I don't see fat. Not that its common, but there are women who like a bit of extra baggage.


----------



## KiwiGirl (Nov 13, 2011)

D is good too


----------



## JustThisGuy (Mar 24, 2012)

Bunnybee said:


> *A*, without the weird boobs.


:b Was thinking that. I was like, "Can the "A", the ectomorph of the group, please represent us without having A cups?"


----------



## AllToAll (Jul 6, 2011)

xTKsaucex said:


> I don't see fat. Not that its common, but there are women who like a bit of extra baggage.


There's no variety whatsoever in those pictures. It seems like the physical progression of a guy before and after steroids... :sus

Anyways, I choose B or C.


----------



## thewall (Feb 1, 2009)

A, B, C, or D


----------



## jsgt (Jun 26, 2011)

What is the difference between the last two? ...besides "F" having a longer right arm


----------



## kiirby (Oct 8, 2010)

Wonder what would happen if this thread was directed at men regarding female body types, instead.

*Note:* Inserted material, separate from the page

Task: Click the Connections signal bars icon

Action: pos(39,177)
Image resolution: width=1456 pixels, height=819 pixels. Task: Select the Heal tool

Oh, right. 

If this forum really advocates sensitivity in terms of body ideals and dysmorphic disorders then please do make it gender neutral.


----------



## veron (Apr 29, 2009)

None of them are really my type. But then again, I might just be picky, lol.


----------



## 50piecesteve (Feb 28, 2012)

AllToAll said:


> There's no variety whatsoever in those pictures. It seems like the physical progression of a guy before and after steroids... :sus
> 
> Anyways, I choose B or C.


i dont see any signs of steroid use in any of the following


----------



## Secretaz (Sep 10, 2011)

F


----------



## AllToAll (Jul 6, 2011)

50piecesteve said:


> i dont see any signs of steroid use in any of the following


In any of the following what? Do you mean in any of the pictures, or the ones I chose?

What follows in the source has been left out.